- The first 20 minutes of his speech were nothing more than lifeless lecture on his background- incredibly underwhelming stuff that made you fear the speech couldn't be rescued. His call to action seemed dull, weak and uninspiring.
- The rest of the speech, which picked up and became dramatically more interesting as he talked about the Occupy Wall Street movement, was far more exciting. I particularly enjoyed his stirring and disturbingly eye-opening (although I already knew it all) commentary on Apple and how the iPad and iPhone are made by slave laborers in China who sleep in tiny rooms with bunk-beds packed on top of each other. They work 34 hour shifts for 70 cents an hour and because so many resort to suicide, there are nets everywhere preventing them from jumping out of the buildings they live and work in. These laborers, who work with small pieces, doing the same mundane task over and over, never get to see what the final product looks like. They have never held an iPhone or iPad. Really quite sad, especially since everyone has an iPhone nowadays, including me and the vast majority of my friends and family.
- Nader also spoke brilliantly about how we need to stop with the "We're #1" bullshit. We are not number 1 in infant mortality- we are 15. We are not number 1 in wages- were are 20. We are not number 1 in heath care, in life expectancy, in eduction...etc. He went on that we are, however #1 in many things.
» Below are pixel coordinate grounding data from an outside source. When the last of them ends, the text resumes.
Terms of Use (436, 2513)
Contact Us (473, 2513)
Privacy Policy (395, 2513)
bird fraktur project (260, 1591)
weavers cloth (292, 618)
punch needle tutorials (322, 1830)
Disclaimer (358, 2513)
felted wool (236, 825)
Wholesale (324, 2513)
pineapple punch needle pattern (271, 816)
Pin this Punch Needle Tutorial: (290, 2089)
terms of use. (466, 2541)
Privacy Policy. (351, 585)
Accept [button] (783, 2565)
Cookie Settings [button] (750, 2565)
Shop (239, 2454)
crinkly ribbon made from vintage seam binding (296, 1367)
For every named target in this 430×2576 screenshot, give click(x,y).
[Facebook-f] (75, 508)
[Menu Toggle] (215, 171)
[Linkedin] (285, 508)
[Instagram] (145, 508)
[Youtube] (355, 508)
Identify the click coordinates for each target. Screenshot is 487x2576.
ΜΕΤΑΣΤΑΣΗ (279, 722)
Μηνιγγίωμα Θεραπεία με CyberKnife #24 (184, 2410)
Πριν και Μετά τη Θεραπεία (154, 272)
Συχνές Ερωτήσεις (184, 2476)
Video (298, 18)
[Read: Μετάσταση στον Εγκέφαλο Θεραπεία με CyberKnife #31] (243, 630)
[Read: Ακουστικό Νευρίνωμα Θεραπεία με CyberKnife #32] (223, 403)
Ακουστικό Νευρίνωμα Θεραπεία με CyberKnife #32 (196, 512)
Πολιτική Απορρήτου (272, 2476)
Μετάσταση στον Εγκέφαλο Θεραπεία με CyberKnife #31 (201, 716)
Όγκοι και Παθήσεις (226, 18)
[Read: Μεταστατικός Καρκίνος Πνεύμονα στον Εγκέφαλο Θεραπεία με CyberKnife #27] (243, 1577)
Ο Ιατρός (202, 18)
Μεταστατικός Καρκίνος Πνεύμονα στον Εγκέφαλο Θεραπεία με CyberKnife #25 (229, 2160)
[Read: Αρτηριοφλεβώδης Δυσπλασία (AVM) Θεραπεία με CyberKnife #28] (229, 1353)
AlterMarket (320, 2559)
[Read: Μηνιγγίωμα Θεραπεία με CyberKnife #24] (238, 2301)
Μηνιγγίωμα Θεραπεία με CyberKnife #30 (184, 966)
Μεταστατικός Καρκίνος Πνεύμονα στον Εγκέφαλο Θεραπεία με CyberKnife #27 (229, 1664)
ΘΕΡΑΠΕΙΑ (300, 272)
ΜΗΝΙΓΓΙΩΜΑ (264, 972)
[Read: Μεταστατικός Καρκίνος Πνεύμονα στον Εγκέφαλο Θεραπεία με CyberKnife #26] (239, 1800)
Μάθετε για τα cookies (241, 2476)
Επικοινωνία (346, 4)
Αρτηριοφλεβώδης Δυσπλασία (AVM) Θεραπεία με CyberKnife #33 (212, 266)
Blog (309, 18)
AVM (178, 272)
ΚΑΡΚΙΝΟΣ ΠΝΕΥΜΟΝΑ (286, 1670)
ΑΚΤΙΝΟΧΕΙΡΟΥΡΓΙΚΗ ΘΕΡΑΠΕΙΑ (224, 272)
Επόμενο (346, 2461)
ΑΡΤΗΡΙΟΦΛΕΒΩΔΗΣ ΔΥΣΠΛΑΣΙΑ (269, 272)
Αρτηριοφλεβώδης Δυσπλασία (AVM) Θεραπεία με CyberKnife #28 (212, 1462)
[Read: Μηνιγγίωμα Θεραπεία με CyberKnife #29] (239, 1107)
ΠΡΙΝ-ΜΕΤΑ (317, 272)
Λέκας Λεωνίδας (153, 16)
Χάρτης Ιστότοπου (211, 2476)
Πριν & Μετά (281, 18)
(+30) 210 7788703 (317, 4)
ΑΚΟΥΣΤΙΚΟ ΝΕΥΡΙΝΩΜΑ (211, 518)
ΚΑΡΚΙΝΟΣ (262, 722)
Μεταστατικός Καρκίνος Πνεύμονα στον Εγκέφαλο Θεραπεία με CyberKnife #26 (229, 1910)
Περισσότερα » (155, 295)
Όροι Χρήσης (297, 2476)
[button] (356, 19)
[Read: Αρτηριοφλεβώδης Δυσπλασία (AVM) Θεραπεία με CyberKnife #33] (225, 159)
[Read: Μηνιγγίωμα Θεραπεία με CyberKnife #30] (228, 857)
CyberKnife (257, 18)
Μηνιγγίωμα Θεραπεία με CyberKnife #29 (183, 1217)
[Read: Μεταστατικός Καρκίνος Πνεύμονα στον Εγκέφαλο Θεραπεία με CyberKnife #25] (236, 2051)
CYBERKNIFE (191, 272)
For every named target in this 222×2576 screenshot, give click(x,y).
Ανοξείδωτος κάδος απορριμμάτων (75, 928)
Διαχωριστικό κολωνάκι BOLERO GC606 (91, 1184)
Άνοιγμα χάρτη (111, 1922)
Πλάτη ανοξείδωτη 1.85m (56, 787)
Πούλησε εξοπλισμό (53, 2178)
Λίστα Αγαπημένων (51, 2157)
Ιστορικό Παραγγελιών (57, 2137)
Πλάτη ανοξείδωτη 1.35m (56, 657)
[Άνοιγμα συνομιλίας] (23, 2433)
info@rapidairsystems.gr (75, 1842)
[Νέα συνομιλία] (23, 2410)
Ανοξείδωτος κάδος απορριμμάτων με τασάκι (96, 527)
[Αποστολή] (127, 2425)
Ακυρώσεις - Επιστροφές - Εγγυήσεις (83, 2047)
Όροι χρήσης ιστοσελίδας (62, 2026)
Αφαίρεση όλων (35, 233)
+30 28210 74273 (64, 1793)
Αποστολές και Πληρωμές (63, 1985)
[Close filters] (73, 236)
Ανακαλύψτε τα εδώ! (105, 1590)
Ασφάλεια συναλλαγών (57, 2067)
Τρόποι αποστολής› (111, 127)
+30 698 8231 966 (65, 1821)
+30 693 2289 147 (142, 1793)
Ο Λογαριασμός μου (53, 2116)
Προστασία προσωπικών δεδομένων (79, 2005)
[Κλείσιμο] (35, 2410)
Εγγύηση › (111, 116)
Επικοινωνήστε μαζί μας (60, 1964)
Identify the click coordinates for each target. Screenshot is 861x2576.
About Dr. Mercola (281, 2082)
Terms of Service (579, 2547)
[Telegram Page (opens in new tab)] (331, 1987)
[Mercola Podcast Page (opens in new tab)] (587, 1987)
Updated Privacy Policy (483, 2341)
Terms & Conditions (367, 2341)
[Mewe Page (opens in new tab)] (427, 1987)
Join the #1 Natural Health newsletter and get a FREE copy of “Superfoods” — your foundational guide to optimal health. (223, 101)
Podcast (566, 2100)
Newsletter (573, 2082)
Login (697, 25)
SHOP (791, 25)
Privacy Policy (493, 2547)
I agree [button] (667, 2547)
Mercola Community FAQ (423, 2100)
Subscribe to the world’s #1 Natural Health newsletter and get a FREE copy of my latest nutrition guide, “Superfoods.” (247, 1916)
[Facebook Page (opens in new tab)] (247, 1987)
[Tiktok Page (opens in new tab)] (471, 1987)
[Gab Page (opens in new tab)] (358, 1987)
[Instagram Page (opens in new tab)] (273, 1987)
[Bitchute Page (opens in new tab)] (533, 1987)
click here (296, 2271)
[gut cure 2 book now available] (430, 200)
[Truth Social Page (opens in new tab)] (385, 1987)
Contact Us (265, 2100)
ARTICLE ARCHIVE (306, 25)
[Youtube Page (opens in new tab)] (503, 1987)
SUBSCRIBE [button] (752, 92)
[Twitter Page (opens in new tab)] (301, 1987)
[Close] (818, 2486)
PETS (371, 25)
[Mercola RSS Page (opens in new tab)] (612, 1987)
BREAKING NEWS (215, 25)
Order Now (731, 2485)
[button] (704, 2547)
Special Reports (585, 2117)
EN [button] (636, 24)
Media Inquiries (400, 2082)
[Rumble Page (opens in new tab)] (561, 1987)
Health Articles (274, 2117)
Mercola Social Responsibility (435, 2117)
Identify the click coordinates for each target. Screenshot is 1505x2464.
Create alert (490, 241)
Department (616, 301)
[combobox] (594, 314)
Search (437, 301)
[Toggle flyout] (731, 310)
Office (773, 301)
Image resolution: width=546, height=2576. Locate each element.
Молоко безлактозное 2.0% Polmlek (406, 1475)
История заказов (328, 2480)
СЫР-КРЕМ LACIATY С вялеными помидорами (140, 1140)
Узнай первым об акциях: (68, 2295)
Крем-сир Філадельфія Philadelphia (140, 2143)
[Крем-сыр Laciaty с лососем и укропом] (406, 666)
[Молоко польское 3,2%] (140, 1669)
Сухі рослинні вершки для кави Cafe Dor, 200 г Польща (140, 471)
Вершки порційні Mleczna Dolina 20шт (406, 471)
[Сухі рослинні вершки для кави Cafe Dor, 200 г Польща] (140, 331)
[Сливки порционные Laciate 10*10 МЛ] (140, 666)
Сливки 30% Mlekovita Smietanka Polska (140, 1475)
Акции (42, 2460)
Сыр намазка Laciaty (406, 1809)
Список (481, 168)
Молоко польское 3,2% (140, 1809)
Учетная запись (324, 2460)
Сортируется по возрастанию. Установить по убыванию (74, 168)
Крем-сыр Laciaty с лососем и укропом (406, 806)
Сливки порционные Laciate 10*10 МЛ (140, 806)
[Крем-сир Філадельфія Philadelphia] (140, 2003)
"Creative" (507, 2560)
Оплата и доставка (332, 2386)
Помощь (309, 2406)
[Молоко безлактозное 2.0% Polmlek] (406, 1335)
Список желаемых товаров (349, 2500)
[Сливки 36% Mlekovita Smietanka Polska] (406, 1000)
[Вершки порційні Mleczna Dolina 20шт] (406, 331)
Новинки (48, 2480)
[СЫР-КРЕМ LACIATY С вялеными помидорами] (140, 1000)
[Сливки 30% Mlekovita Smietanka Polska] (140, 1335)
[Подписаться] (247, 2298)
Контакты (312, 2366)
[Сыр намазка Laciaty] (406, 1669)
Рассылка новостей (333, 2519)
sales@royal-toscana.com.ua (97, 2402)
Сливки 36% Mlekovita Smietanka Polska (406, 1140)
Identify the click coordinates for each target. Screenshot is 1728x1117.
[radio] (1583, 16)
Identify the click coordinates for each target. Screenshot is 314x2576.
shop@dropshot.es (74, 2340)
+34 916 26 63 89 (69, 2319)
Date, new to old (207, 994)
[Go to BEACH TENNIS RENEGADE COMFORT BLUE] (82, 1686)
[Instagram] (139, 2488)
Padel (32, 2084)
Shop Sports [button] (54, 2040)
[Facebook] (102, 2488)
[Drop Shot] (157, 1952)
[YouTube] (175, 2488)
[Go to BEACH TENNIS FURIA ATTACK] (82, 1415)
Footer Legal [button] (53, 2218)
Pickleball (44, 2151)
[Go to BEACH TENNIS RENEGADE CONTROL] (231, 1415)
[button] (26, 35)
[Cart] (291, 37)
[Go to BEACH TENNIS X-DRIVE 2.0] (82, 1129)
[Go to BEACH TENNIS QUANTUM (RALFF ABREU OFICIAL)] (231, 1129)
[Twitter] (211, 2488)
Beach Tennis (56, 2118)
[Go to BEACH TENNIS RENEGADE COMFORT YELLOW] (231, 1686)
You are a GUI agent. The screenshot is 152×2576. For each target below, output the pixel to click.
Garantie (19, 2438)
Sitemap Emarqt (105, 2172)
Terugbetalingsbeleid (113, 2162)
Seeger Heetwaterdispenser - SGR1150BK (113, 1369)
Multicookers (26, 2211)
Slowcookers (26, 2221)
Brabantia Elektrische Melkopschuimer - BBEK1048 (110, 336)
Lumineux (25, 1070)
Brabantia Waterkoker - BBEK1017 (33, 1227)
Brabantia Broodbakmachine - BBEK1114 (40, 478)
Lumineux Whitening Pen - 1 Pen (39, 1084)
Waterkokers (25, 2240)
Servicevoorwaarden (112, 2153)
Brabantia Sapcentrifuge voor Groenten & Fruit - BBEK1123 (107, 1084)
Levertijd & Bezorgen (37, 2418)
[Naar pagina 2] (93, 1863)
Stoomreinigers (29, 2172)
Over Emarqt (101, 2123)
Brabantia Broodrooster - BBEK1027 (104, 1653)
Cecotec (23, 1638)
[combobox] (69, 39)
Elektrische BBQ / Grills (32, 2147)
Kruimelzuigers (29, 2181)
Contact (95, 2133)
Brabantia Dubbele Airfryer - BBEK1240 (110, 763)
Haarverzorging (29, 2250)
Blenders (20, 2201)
Like amount of people in prison, or amount of every type of weapon or #1 in military size and budget even though we are creating our enemies to fight wars.
- He spoke brilliantly about how the overly-manufactured threat of terrorism is what we spend all our money on when in-fact more Americans have dined mining for coal than in the entire Second World War and more Americans die every month because they are denied access to health care than died on the "massacre of 9/11" as he called it. He said we need to re-prioritize. So true.
- None of these points were particularly new to me. He said very very few things I did not know, but since CC is so a-political and uninvolved in civil discorse (about 90% of the students left for the Q&A...no surprise there. Most of my friends left...CC students don't care very much. They just didn't want to say they missed seeing a famous guy talk. As soon as he's done, though, their nap or snack is priority). One point he made that I had not heard was how poorly we launch our presidential campaigns. We launch them in Iowa (99% white, 60% evangelical), New Hampshire (rich, white people) and South Carolina (70% evangelical). Very true. We are giving white evangelicals and rich people influence in just about everything, way too much.
- 80% of Americans think corporations have too much power and an equal amount think our country is headed in the wrong direction. Unfortunately, not many want to do anything about it., despite how easy, Nadar says, it is to be an activist. I have to agree, we are apolitical and we know about problems, but do little about them. Americans are not incredibly informed, especially about things like prison injustice and animal welfare, but they do have a sense of how much change is needed and they do know at least a little about how corporations run shit. Yet, they are not motivated to do much about it.
In general, the speech defined Nader as Mr. Tangent, covering everything from cars to cosmetics and depressing us about everything along the way. He knows we can do something our nation's problems, but I have a hard time believing he really thinks we will.